20 – 21 Aralık 2019 tarihlerinde Bağlarbaşı Kongre ve Kültür Merkezi’nde bir sempozyum gerçekleştirildi: 1. Toplum Temelli Hizmetler ve Akran Desteğinin Önemi. Sempozyumun ilk günü farklı konulardan farklı oturumlar şeklinde birçok mesele tartışıldı. Fakat ortak payda, toplum tarafından damgalanmış – ya da tanı almış da diyebiliriz – bireylerin yaşadığı zorluklar idi. Çözüm yolu olarak da kendilerine, kendileriyle benzer problemleri yaşayan akranlarıyla bir arada bulunmak suretiyle, bir tür akran destek grubu oluşturmuşlardı. Aralarında şizofreni tanısı alanlardan madde bağımlılarına, otizmlilerden serebral palsi olanlara kadar birçok farklı gruptan kişi vardı.
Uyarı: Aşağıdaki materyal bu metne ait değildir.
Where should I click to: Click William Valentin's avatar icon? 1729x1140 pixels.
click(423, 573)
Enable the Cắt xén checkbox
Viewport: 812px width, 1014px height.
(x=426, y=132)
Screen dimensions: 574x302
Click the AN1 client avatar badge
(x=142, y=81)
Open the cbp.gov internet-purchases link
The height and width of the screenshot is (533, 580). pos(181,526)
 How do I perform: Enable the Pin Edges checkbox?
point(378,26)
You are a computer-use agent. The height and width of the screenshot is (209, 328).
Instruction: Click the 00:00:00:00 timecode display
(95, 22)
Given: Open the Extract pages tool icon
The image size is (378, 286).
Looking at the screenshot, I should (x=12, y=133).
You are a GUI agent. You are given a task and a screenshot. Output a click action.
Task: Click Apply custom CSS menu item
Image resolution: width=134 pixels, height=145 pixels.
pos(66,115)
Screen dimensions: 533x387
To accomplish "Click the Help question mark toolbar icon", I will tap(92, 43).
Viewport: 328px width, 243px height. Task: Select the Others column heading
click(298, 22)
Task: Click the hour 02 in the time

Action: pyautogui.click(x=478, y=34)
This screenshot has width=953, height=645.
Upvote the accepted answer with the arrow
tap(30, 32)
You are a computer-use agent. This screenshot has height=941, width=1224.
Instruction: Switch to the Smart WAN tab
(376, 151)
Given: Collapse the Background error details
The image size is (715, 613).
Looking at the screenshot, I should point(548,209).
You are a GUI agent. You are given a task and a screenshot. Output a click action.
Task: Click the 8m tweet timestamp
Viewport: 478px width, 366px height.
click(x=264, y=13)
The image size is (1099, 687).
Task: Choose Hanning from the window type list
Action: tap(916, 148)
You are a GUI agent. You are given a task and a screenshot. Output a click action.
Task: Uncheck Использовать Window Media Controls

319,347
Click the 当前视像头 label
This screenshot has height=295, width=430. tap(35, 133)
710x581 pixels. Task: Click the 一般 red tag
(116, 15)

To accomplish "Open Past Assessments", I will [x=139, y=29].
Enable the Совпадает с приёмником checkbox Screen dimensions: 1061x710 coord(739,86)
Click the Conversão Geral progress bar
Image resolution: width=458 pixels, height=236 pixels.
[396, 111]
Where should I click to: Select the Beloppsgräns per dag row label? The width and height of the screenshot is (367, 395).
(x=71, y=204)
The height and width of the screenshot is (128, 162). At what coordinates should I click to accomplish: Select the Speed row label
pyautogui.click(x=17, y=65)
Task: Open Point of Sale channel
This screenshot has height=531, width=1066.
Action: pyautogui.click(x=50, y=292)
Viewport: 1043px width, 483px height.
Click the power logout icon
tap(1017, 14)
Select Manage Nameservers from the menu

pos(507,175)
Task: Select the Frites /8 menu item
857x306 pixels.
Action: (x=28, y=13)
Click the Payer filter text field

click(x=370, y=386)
Az evvel bahsettiğim “kendileriyle benzer problemleri yaşayan akranlar” ifadesi önemli. Çünkü burada “anlama ve anlaşılmaya” dair bir altbilgi var. Sempozyumun ikinci günü gerçekleştirilen küçük atölye çalışmalarından birinde bu meseleyi irdeledik. Atölyenin başlığı “Farklı olanla birlikte yaşam için düşünme ve deneyim” idi ve moderatörü Nevin Eracar’ın (klinik psikolog ve sanat terapisti) bize anlatacak çok şeyi vardı. Aldığım bazı notları paylaşmak istedim: Öncelikle, benim en çok aklımda kalan şey, birbirimizi anlamama yüzdeleri üzerine yaptığımız çalışmaydı. Partnerler halinde birbirimizi dinledik ve herkes partnerinin adına konuşarak anladıklarını, kendi düşünceleriymiş gibi grupla paylaştı. Çalışmanın sonunda, düşüncelerin gerçek sahipleri partnerlerinin anlama oranlarını yüzdelik olarak belirledi. Sonuç hepimizi şaşırttı; anlama oranları %50 ile %80 arasındaydı. Bu demek oluyor ki, günlük hayatta “normal” denilen bireyler bile %20 – %50 oranlarında birbirini ANLAMIYOR. Bu, bana göre, ciddi bir oran. Bir de karşımızdaki insanın beyni çok daha farklı çalışan bir insan (örneğin, otizmli) olduğunu varsayarsak, bu oran kim bilir kaçlara kadar çıkıyordur. Buradan çıkardığımız sonuç, ANLAMAMAYA meyyal bir yapımız olduğuydu. Dolayısıyla ikili ilişkilerimizdeki hedefimiz de, bu anlamama oranını mümkün olan en düşük orana indirmeye çalışmak oldu.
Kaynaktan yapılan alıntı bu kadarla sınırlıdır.